**Task prompt**
Copy every one of the entries below line for line, changing nothing.

-- Begin The records --

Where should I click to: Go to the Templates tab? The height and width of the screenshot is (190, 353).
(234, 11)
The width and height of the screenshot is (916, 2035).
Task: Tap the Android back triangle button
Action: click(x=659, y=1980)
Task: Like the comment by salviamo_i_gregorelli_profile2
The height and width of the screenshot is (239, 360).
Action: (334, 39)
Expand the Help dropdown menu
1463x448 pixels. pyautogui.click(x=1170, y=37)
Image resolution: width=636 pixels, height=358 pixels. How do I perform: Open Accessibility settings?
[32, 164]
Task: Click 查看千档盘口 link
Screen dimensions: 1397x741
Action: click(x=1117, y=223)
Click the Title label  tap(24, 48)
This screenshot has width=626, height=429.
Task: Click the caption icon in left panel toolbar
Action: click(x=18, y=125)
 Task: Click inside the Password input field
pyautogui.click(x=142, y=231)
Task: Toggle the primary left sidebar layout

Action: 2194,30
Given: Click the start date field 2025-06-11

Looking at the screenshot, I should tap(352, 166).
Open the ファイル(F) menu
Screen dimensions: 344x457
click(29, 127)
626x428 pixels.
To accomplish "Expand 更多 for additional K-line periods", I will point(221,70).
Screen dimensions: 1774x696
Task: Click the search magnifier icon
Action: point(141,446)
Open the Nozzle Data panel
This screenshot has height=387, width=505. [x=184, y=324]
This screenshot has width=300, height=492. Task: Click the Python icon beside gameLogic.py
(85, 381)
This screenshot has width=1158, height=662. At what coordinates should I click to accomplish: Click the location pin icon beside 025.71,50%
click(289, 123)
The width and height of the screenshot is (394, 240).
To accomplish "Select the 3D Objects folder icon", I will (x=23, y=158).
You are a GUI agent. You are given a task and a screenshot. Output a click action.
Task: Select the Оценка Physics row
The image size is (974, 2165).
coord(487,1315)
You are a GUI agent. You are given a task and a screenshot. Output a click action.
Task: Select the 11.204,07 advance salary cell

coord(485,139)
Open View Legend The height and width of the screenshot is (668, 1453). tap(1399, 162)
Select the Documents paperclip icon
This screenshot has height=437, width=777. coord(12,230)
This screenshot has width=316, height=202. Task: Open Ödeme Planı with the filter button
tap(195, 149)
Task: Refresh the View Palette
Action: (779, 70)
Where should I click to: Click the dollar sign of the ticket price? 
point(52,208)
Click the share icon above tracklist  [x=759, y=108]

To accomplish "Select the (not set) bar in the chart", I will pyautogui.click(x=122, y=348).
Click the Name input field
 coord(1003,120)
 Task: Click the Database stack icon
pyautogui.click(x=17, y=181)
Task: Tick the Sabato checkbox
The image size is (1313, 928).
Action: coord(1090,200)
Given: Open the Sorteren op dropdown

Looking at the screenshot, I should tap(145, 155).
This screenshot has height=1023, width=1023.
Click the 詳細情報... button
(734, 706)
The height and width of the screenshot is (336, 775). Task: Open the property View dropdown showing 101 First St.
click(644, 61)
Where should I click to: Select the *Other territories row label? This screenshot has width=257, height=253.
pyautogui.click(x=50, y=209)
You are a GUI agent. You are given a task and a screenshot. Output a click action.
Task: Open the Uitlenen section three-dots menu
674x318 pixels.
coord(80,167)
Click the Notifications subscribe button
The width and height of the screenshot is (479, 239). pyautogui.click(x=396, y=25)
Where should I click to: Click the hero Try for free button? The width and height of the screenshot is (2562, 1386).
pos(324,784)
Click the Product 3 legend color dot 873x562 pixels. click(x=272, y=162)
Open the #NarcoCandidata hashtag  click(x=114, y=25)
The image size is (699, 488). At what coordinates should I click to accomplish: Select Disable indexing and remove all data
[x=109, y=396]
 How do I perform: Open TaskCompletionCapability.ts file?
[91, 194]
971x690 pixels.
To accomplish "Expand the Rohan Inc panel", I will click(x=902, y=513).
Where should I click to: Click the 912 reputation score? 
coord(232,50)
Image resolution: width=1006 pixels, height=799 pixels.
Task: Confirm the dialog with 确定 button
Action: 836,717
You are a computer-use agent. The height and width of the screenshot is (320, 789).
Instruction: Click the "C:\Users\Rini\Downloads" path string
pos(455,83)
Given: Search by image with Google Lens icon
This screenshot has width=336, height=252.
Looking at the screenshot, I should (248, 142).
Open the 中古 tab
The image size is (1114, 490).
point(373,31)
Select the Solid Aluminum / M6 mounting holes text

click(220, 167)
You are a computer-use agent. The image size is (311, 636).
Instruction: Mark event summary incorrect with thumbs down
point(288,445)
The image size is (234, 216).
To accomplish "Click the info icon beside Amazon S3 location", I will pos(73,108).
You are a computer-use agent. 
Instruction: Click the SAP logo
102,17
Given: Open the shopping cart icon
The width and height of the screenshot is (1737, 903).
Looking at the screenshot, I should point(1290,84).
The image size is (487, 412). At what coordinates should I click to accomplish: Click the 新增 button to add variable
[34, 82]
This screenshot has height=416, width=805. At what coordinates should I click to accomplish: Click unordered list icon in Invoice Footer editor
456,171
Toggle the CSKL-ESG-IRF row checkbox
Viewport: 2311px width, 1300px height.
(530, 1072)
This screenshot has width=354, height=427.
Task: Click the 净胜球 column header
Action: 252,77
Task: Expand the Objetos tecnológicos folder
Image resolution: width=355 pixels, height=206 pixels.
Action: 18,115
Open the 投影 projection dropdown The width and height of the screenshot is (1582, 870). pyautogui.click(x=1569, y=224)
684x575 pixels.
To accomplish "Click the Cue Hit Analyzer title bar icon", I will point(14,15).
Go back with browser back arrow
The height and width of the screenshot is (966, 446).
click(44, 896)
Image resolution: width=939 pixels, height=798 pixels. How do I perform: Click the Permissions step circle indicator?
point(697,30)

-- End The records --

**Task solution**
Where should I click to: Go to the Templates tab? The height and width of the screenshot is (190, 353).
(234, 11)
The width and height of the screenshot is (916, 2035).
Task: Tap the Android back triangle button
Action: click(x=659, y=1980)
Task: Like the comment by salviamo_i_gregorelli_profile2
The height and width of the screenshot is (239, 360).
Action: (334, 39)
Expand the Help dropdown menu
1463x448 pixels. pyautogui.click(x=1170, y=37)
Image resolution: width=636 pixels, height=358 pixels. How do I perform: Open Accessibility settings?
[32, 164]
Task: Click 查看千档盘口 link
Screen dimensions: 1397x741
Action: click(x=1117, y=223)
Click the Title label  tap(24, 48)
This screenshot has width=626, height=429.
Task: Click the caption icon in left panel toolbar
Action: click(x=18, y=125)
 Task: Click inside the Password input field
pyautogui.click(x=142, y=231)
Task: Toggle the primary left sidebar layout

Action: 2194,30
Given: Click the start date field 2025-06-11

Looking at the screenshot, I should tap(352, 166).
Open the ファイル(F) menu
Screen dimensions: 344x457
click(29, 127)
626x428 pixels.
To accomplish "Expand 更多 for additional K-line periods", I will point(221,70).
Screen dimensions: 1774x696
Task: Click the search magnifier icon
Action: point(141,446)
Open the Nozzle Data panel
This screenshot has height=387, width=505. [x=184, y=324]
This screenshot has width=300, height=492. Task: Click the Python icon beside gameLogic.py
(85, 381)
This screenshot has width=1158, height=662. At what coordinates should I click to accomplish: Click the location pin icon beside 025.71,50%
click(289, 123)
The width and height of the screenshot is (394, 240).
To accomplish "Select the 3D Objects folder icon", I will (x=23, y=158).
You are a GUI agent. You are given a task and a screenshot. Output a click action.
Task: Select the Оценка Physics row
The image size is (974, 2165).
coord(487,1315)
You are a GUI agent. You are given a task and a screenshot. Output a click action.
Task: Select the 11.204,07 advance salary cell

coord(485,139)
Open View Legend The height and width of the screenshot is (668, 1453). tap(1399, 162)
Select the Documents paperclip icon
This screenshot has height=437, width=777. coord(12,230)
This screenshot has width=316, height=202. Task: Open Ödeme Planı with the filter button
tap(195, 149)
Task: Refresh the View Palette
Action: (779, 70)
Where should I click to: Click the dollar sign of the ticket price? 
point(52,208)
Click the share icon above tracklist  [x=759, y=108]

To accomplish "Select the (not set) bar in the chart", I will pyautogui.click(x=122, y=348).
Click the Name input field
 coord(1003,120)
 Task: Click the Database stack icon
pyautogui.click(x=17, y=181)
Task: Tick the Sabato checkbox
The image size is (1313, 928).
Action: coord(1090,200)
Given: Open the Sorteren op dropdown

Looking at the screenshot, I should tap(145, 155).
This screenshot has height=1023, width=1023.
Click the 詳細情報... button
(734, 706)
The height and width of the screenshot is (336, 775). Task: Open the property View dropdown showing 101 First St.
click(644, 61)
Where should I click to: Select the *Other territories row label? This screenshot has width=257, height=253.
pyautogui.click(x=50, y=209)
You are a GUI agent. You are given a task and a screenshot. Output a click action.
Task: Open the Uitlenen section three-dots menu
674x318 pixels.
coord(80,167)
Click the Notifications subscribe button
The width and height of the screenshot is (479, 239). pyautogui.click(x=396, y=25)
Where should I click to: Click the hero Try for free button? The width and height of the screenshot is (2562, 1386).
pos(324,784)
Click the Product 3 legend color dot 873x562 pixels. click(x=272, y=162)
Open the #NarcoCandidata hashtag  click(x=114, y=25)
The image size is (699, 488). At what coordinates should I click to accomplish: Select Disable indexing and remove all data
[x=109, y=396]
 How do I perform: Open TaskCompletionCapability.ts file?
[91, 194]
971x690 pixels.
To accomplish "Expand the Rohan Inc panel", I will click(x=902, y=513).
Where should I click to: Click the 912 reputation score? 
coord(232,50)
Image resolution: width=1006 pixels, height=799 pixels.
Task: Confirm the dialog with 确定 button
Action: 836,717
You are a computer-use agent. The height and width of the screenshot is (320, 789).
Instruction: Click the "C:\Users\Rini\Downloads" path string
pos(455,83)
Given: Search by image with Google Lens icon
This screenshot has width=336, height=252.
Looking at the screenshot, I should (248, 142).
Open the 中古 tab
The image size is (1114, 490).
point(373,31)
Select the Solid Aluminum / M6 mounting holes text

click(220, 167)
You are a computer-use agent. The image size is (311, 636).
Instruction: Mark event summary incorrect with thumbs down
point(288,445)
The image size is (234, 216).
To accomplish "Click the info icon beside Amazon S3 location", I will pos(73,108).
You are a computer-use agent. 
Instruction: Click the SAP logo
102,17
Given: Open the shopping cart icon
The width and height of the screenshot is (1737, 903).
Looking at the screenshot, I should point(1290,84).
The image size is (487, 412). At what coordinates should I click to accomplish: Click the 新增 button to add variable
[34, 82]
This screenshot has height=416, width=805. At what coordinates should I click to accomplish: Click unordered list icon in Invoice Footer editor
456,171
Toggle the CSKL-ESG-IRF row checkbox
Viewport: 2311px width, 1300px height.
(530, 1072)
This screenshot has width=354, height=427.
Task: Click the 净胜球 column header
Action: 252,77
Task: Expand the Objetos tecnológicos folder
Image resolution: width=355 pixels, height=206 pixels.
Action: 18,115
Open the 投影 projection dropdown The width and height of the screenshot is (1582, 870). pyautogui.click(x=1569, y=224)
684x575 pixels.
To accomplish "Click the Cue Hit Analyzer title bar icon", I will point(14,15).
Go back with browser back arrow
The height and width of the screenshot is (966, 446).
click(44, 896)
Image resolution: width=939 pixels, height=798 pixels. How do I perform: Click the Permissions step circle indicator?
point(697,30)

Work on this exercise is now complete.